- [ACTIVITY] Once you find the line containing "Пробковое покрытие замковое (122, 2130)" in the data below, copy it and each following line exactly, up to and including the line containing "Пробка напольная клеевая Wicanders Go-Pure Addict", and nothing else.

══════

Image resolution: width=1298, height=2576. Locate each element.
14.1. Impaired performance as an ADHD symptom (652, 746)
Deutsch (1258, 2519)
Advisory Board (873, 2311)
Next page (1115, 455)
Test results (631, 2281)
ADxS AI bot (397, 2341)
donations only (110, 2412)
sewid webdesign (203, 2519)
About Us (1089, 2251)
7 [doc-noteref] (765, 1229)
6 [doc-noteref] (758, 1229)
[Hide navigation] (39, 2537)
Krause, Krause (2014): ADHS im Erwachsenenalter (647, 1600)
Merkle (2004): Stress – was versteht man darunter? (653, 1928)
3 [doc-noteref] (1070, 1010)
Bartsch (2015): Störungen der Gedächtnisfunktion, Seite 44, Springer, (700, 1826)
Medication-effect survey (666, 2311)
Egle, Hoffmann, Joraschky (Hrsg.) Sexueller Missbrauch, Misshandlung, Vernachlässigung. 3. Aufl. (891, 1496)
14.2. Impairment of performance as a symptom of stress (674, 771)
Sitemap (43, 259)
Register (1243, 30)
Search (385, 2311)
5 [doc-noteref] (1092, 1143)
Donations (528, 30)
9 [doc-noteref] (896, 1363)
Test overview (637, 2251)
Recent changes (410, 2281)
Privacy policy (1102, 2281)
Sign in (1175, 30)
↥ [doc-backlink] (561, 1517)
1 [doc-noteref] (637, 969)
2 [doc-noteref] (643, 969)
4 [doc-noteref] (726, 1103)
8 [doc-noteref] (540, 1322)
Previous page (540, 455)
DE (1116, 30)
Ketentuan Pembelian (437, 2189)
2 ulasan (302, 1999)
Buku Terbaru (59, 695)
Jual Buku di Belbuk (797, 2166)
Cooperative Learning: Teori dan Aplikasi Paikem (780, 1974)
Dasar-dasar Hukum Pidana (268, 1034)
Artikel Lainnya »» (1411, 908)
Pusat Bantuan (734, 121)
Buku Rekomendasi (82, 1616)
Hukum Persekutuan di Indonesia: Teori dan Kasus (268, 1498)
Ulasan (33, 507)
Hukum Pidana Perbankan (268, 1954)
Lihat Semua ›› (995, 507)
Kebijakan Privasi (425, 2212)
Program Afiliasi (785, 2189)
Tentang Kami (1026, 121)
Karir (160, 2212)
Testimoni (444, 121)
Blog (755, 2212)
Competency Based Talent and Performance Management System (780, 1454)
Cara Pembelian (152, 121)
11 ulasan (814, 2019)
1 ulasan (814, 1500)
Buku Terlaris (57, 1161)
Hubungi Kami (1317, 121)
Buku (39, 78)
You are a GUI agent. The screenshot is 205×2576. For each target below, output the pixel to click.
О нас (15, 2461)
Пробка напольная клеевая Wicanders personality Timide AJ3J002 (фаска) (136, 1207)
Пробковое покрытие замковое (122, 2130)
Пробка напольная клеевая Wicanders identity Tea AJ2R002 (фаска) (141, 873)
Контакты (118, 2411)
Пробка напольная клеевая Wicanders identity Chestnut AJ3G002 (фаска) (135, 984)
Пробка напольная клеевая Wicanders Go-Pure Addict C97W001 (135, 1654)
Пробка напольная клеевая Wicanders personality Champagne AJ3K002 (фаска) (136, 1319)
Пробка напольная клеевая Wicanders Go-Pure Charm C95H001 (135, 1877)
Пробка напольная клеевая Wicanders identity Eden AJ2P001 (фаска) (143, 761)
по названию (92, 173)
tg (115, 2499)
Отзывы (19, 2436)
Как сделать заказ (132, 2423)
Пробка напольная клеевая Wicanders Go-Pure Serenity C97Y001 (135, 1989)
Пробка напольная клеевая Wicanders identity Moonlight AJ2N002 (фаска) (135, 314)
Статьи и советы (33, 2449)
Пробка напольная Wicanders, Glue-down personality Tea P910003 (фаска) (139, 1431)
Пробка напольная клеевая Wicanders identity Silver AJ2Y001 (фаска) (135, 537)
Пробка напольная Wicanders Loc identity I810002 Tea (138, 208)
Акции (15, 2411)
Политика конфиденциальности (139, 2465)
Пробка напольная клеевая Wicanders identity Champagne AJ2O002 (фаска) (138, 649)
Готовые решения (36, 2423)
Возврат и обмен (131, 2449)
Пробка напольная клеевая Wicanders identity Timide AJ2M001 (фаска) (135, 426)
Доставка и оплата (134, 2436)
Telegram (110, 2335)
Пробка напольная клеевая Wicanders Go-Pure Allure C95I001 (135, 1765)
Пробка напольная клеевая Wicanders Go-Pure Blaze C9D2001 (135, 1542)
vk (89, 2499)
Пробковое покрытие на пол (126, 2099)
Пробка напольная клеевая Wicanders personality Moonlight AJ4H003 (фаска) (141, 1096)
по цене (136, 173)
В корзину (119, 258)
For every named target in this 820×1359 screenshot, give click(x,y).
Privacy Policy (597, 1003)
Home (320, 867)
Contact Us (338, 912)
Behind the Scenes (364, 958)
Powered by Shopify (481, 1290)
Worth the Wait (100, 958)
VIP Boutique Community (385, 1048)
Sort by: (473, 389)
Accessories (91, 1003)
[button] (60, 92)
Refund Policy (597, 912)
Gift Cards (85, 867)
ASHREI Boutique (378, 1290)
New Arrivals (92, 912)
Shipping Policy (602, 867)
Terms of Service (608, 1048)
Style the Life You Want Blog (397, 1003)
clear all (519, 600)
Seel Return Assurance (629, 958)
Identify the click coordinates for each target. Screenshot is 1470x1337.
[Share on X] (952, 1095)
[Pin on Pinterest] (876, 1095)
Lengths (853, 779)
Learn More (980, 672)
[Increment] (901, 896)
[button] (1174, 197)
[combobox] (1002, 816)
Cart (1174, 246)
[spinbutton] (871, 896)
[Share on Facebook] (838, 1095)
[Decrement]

══════

- [REPLY TO THE EXERCISE]
Пробковое покрытие замковое (122, 2130)
Пробка напольная клеевая Wicanders identity Tea AJ2R002 (фаска) (141, 873)
Контакты (118, 2411)
Пробка напольная клеевая Wicanders identity Chestnut AJ3G002 (фаска) (135, 984)
Пробка напольная клеевая Wicanders Go-Pure Addict C97W001 (135, 1654)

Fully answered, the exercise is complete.